### Stated goal 1
Which lines of the records contain the string "field"? Gather each of those lines in full, treating uppercase and lowercase as different.
* Begin Quoted passage *
Outraged by their losses and crying fraud, a group of El Barreal’s residents has filed a complaint with the official Chihuahua State Human Rights Commission, which will probe possible influence trafficking and turn over its findings to the state attorney general’s office for legally possible but politically tricky prosecutions against culpable officials. No charges have been announced so far.
Commenting on the controversy, Chihuahua Governor Jose Reyes Baeza was quoted as saying responsible parties should pay for their “broken dishes” but it was more important to address the immediate needs of flood victims.
El Barreal is not unique. Across Ciudad Juarez, scores of neighborhoods suffer flooding every year, even though a plan is on file with the municipal planning department to properly channel the waters that frequently turn a landlocked desert city into a raging, debris-filled river. As news stories report, the city’s archaic storm and waste water drainage system is in a state of virtual collapse. Perhaps symbolically, the historic San Jose Mission, built in the 1700s, collapsed in the most recent storm.
Mexico’s federal government has declared Ciudad Juarez a disaster zone eligible for emergency assistance. But another quick fix begs an important question: What happened to the billions of dollars promised for improving border infrastructure when the North American Free Trade Agreement was negotiated?
* End Quoted passage *
* Begin Record list *
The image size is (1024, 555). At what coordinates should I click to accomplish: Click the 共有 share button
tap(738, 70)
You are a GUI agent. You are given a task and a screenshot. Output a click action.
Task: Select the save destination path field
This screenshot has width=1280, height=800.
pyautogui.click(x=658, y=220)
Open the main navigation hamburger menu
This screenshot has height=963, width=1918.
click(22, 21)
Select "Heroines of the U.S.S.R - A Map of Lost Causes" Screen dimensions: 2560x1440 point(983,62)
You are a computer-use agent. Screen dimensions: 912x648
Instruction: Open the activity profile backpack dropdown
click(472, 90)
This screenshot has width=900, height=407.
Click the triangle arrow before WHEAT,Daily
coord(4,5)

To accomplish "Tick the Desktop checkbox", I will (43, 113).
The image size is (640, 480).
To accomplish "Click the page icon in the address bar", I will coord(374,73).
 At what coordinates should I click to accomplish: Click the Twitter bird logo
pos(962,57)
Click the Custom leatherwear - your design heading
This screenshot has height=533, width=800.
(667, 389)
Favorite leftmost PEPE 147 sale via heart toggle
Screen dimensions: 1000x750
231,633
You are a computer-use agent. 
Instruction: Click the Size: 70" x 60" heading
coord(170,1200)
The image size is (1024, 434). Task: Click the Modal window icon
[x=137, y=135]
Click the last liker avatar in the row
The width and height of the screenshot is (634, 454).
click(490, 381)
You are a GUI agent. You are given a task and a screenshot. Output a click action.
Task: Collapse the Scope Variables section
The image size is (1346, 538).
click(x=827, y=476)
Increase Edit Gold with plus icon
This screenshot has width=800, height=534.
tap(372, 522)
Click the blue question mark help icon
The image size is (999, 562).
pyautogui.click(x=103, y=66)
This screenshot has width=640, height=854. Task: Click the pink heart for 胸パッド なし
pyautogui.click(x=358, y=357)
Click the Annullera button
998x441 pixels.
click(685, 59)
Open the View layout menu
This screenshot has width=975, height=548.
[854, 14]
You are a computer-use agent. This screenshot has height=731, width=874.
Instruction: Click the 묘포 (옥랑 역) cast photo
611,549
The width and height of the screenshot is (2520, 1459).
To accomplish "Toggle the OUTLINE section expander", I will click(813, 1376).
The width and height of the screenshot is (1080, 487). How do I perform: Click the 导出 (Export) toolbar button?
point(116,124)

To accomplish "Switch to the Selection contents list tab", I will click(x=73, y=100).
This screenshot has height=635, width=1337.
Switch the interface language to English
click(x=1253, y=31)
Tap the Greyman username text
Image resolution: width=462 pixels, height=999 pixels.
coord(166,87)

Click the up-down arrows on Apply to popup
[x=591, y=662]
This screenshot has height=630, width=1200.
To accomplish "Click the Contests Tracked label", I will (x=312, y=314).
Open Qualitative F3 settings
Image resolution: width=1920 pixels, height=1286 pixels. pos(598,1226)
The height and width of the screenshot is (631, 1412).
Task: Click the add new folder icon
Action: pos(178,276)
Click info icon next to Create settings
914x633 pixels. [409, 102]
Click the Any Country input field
* End Record list *
### Stated goal 2
Can you copy the passage about flooding in Ciudad Juarez word for word, starting at "El Barreal is" and ending at "Agreement was negotiated?"?

### Right answer 1
Task: Select the save destination path field
Click the Any Country input field

### Right answer 2
El Barreal is not unique. Across Ciudad Juarez, scores of neighborhoods suffer flooding every year, even though a plan is on file with the municipal planning department to properly channel the waters that frequently turn a landlocked desert city into a raging, debris-filled river. As news stories report, the city’s archaic storm and waste water drainage system is in a state of virtual collapse. Perhaps symbolically, the historic San Jose Mission, built in the 1700s, collapsed in the most recent storm.
Mexico’s federal government has declared Ciudad Juarez a disaster zone eligible for emergency assistance. But another quick fix begs an important question: What happened to the billions of dollars promised for improving border infrastructure when the North American Free Trade Agreement was negotiated?